▶ **To do**
Word for word, retype the records below.

(Items from a data source)
══════

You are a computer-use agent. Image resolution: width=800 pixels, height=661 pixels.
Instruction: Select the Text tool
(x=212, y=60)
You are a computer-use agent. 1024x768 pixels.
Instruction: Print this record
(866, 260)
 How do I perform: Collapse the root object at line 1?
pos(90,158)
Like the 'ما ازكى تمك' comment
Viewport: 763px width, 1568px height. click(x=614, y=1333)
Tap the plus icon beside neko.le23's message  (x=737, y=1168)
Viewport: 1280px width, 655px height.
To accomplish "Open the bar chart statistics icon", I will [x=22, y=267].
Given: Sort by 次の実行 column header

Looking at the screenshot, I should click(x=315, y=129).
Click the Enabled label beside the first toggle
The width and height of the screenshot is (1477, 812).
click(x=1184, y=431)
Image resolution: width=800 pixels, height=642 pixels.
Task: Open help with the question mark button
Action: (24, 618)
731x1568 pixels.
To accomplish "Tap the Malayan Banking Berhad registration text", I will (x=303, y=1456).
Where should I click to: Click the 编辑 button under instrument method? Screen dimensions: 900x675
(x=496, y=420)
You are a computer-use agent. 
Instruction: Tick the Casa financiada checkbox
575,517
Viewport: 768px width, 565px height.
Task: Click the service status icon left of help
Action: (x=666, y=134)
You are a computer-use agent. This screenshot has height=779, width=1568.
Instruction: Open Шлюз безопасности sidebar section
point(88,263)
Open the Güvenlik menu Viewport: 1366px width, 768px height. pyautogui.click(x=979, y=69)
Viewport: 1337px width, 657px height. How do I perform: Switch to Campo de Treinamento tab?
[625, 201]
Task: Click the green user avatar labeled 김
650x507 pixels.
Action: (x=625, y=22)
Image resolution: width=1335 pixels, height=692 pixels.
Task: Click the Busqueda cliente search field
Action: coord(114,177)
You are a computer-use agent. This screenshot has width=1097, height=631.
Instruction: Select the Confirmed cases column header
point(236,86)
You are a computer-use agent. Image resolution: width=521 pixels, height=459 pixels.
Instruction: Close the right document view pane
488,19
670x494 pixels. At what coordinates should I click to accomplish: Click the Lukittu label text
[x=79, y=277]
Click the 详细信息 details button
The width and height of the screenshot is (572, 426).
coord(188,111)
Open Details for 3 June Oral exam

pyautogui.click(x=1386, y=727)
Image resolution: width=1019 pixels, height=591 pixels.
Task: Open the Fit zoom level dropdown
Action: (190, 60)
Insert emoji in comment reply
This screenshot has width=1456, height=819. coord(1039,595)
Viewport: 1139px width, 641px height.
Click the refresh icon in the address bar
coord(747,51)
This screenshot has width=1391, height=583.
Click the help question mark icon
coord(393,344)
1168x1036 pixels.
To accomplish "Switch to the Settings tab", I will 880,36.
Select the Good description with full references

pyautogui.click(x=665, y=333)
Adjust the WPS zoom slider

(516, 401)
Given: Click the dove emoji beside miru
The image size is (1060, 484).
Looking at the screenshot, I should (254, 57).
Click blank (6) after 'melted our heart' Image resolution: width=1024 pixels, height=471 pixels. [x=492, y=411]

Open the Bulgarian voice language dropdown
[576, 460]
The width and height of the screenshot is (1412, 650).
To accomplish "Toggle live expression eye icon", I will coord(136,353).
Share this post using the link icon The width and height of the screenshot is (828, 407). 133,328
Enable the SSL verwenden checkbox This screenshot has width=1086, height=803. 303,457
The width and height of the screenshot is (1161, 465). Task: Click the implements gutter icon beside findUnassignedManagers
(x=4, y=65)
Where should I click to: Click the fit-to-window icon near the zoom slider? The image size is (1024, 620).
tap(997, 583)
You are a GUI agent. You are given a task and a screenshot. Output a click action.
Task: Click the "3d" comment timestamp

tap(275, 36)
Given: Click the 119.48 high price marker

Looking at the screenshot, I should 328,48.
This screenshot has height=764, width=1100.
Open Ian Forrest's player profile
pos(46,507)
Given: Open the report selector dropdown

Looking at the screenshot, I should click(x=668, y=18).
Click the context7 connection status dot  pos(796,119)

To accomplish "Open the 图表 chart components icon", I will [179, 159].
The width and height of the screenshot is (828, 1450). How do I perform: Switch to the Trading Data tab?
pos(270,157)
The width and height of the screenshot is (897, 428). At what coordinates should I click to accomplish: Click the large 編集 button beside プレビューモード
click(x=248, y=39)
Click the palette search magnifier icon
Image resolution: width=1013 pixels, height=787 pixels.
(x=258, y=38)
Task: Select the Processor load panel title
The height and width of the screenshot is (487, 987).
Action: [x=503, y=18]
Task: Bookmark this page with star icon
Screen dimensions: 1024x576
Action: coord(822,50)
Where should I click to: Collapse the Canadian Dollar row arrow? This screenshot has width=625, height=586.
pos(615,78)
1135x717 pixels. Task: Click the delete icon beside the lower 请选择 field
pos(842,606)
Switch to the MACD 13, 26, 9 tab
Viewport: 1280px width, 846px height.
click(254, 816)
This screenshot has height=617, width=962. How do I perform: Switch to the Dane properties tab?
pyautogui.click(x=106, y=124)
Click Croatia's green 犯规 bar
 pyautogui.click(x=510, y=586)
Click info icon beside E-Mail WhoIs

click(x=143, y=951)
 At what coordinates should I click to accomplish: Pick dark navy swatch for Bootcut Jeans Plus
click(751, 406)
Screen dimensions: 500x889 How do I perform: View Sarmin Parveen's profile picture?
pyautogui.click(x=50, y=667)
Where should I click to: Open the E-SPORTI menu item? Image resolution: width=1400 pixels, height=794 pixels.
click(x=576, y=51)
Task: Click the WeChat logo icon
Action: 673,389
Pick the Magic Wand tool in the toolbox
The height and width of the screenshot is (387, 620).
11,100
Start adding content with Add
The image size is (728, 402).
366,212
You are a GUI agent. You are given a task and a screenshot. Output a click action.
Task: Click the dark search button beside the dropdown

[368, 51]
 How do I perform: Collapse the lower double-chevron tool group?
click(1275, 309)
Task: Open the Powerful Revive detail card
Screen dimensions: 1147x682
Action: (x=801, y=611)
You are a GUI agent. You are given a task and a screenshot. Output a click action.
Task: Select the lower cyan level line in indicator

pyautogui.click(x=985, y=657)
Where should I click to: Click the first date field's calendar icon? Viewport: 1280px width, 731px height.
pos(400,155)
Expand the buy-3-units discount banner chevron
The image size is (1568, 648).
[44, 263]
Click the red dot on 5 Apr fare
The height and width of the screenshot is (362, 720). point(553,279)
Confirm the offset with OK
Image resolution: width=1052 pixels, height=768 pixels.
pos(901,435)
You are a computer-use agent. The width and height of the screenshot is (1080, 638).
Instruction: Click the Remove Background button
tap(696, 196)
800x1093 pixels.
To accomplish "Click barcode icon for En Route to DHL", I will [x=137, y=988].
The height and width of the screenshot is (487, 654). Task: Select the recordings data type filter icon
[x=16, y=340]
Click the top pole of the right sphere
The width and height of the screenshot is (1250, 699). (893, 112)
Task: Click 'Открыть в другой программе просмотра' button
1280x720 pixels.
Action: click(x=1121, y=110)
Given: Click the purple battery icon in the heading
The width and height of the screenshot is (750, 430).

══════

▶ **Your response**
You are a computer-use agent. Image resolution: width=800 pixels, height=661 pixels.
Instruction: Select the Text tool
(x=212, y=60)
You are a computer-use agent. 1024x768 pixels.
Instruction: Print this record
(866, 260)
 How do I perform: Collapse the root object at line 1?
pos(90,158)
Like the 'ما ازكى تمك' comment
Viewport: 763px width, 1568px height. click(x=614, y=1333)
Tap the plus icon beside neko.le23's message  (x=737, y=1168)
Viewport: 1280px width, 655px height.
To accomplish "Open the bar chart statistics icon", I will [x=22, y=267].
Given: Sort by 次の実行 column header

Looking at the screenshot, I should click(x=315, y=129).
Click the Enabled label beside the first toggle
The width and height of the screenshot is (1477, 812).
click(x=1184, y=431)
Image resolution: width=800 pixels, height=642 pixels.
Task: Open help with the question mark button
Action: (24, 618)
731x1568 pixels.
To accomplish "Tap the Malayan Banking Berhad registration text", I will (x=303, y=1456).
Where should I click to: Click the 编辑 button under instrument method? Screen dimensions: 900x675
(x=496, y=420)
You are a computer-use agent. 
Instruction: Tick the Casa financiada checkbox
575,517
Viewport: 768px width, 565px height.
Task: Click the service status icon left of help
Action: (x=666, y=134)
You are a computer-use agent. This screenshot has height=779, width=1568.
Instruction: Open Шлюз безопасности sidebar section
point(88,263)
Open the Güvenlik menu Viewport: 1366px width, 768px height. pyautogui.click(x=979, y=69)
Viewport: 1337px width, 657px height. How do I perform: Switch to Campo de Treinamento tab?
[625, 201]
Task: Click the green user avatar labeled 김
650x507 pixels.
Action: (x=625, y=22)
Image resolution: width=1335 pixels, height=692 pixels.
Task: Click the Busqueda cliente search field
Action: coord(114,177)
You are a computer-use agent. This screenshot has width=1097, height=631.
Instruction: Select the Confirmed cases column header
point(236,86)
You are a computer-use agent. Image resolution: width=521 pixels, height=459 pixels.
Instruction: Close the right document view pane
488,19
670x494 pixels. At what coordinates should I click to accomplish: Click the Lukittu label text
[x=79, y=277]
Click the 详细信息 details button
The width and height of the screenshot is (572, 426).
coord(188,111)
Open Details for 3 June Oral exam

pyautogui.click(x=1386, y=727)
Image resolution: width=1019 pixels, height=591 pixels.
Task: Open the Fit zoom level dropdown
Action: (190, 60)
Insert emoji in comment reply
This screenshot has width=1456, height=819. coord(1039,595)
Viewport: 1139px width, 641px height.
Click the refresh icon in the address bar
coord(747,51)
This screenshot has width=1391, height=583.
Click the help question mark icon
coord(393,344)
1168x1036 pixels.
To accomplish "Switch to the Settings tab", I will 880,36.
Select the Good description with full references

pyautogui.click(x=665, y=333)
Adjust the WPS zoom slider

(516, 401)
Given: Click the dove emoji beside miru
The image size is (1060, 484).
Looking at the screenshot, I should (254, 57).
Click blank (6) after 'melted our heart' Image resolution: width=1024 pixels, height=471 pixels. [x=492, y=411]

Open the Bulgarian voice language dropdown
[576, 460]
The width and height of the screenshot is (1412, 650).
To accomplish "Toggle live expression eye icon", I will coord(136,353).
Share this post using the link icon The width and height of the screenshot is (828, 407). 133,328
Enable the SSL verwenden checkbox This screenshot has width=1086, height=803. 303,457
The width and height of the screenshot is (1161, 465). Task: Click the implements gutter icon beside findUnassignedManagers
(x=4, y=65)
Where should I click to: Click the fit-to-window icon near the zoom slider? The image size is (1024, 620).
tap(997, 583)
You are a GUI agent. You are given a task and a screenshot. Output a click action.
Task: Click the "3d" comment timestamp

tap(275, 36)
Given: Click the 119.48 high price marker

Looking at the screenshot, I should 328,48.
This screenshot has height=764, width=1100.
Open Ian Forrest's player profile
pos(46,507)
Given: Open the report selector dropdown

Looking at the screenshot, I should click(x=668, y=18).
Click the context7 connection status dot  pos(796,119)

To accomplish "Open the 图表 chart components icon", I will [179, 159].
The width and height of the screenshot is (828, 1450). How do I perform: Switch to the Trading Data tab?
pos(270,157)
The width and height of the screenshot is (897, 428). At what coordinates should I click to accomplish: Click the large 編集 button beside プレビューモード
click(x=248, y=39)
Click the palette search magnifier icon
Image resolution: width=1013 pixels, height=787 pixels.
(x=258, y=38)
Task: Select the Processor load panel title
The height and width of the screenshot is (487, 987).
Action: [x=503, y=18]
Task: Bookmark this page with star icon
Screen dimensions: 1024x576
Action: coord(822,50)
Where should I click to: Collapse the Canadian Dollar row arrow? This screenshot has width=625, height=586.
pos(615,78)
1135x717 pixels. Task: Click the delete icon beside the lower 请选择 field
pos(842,606)
Switch to the MACD 13, 26, 9 tab
Viewport: 1280px width, 846px height.
click(254, 816)
This screenshot has height=617, width=962. How do I perform: Switch to the Dane properties tab?
pyautogui.click(x=106, y=124)
Click Croatia's green 犯规 bar
 pyautogui.click(x=510, y=586)
Click info icon beside E-Mail WhoIs

click(x=143, y=951)
 At what coordinates should I click to accomplish: Pick dark navy swatch for Bootcut Jeans Plus
click(751, 406)
Screen dimensions: 500x889 How do I perform: View Sarmin Parveen's profile picture?
pyautogui.click(x=50, y=667)
Where should I click to: Open the E-SPORTI menu item? Image resolution: width=1400 pixels, height=794 pixels.
click(x=576, y=51)
Task: Click the WeChat logo icon
Action: 673,389
Pick the Magic Wand tool in the toolbox
The height and width of the screenshot is (387, 620).
11,100
Start adding content with Add
The image size is (728, 402).
366,212
You are a GUI agent. You are given a task and a screenshot. Output a click action.
Task: Click the dark search button beside the dropdown

[368, 51]
 How do I perform: Collapse the lower double-chevron tool group?
click(1275, 309)
Task: Open the Powerful Revive detail card
Screen dimensions: 1147x682
Action: (x=801, y=611)
You are a GUI agent. You are given a task and a screenshot. Output a click action.
Task: Select the lower cyan level line in indicator

pyautogui.click(x=985, y=657)
Where should I click to: Click the first date field's calendar icon? Viewport: 1280px width, 731px height.
pos(400,155)
Expand the buy-3-units discount banner chevron
The image size is (1568, 648).
[44, 263]
Click the red dot on 5 Apr fare
The height and width of the screenshot is (362, 720). point(553,279)
Confirm the offset with OK
Image resolution: width=1052 pixels, height=768 pixels.
pos(901,435)
You are a computer-use agent. The width and height of the screenshot is (1080, 638).
Instruction: Click the Remove Background button
tap(696, 196)
800x1093 pixels.
To accomplish "Click barcode icon for En Route to DHL", I will [x=137, y=988].
The height and width of the screenshot is (487, 654). Task: Select the recordings data type filter icon
[x=16, y=340]
Click the top pole of the right sphere
The width and height of the screenshot is (1250, 699). (893, 112)
Task: Click 'Открыть в другой программе просмотра' button
1280x720 pixels.
Action: click(x=1121, y=110)
Given: Click the purple battery icon in the heading
The width and height of the screenshot is (750, 430).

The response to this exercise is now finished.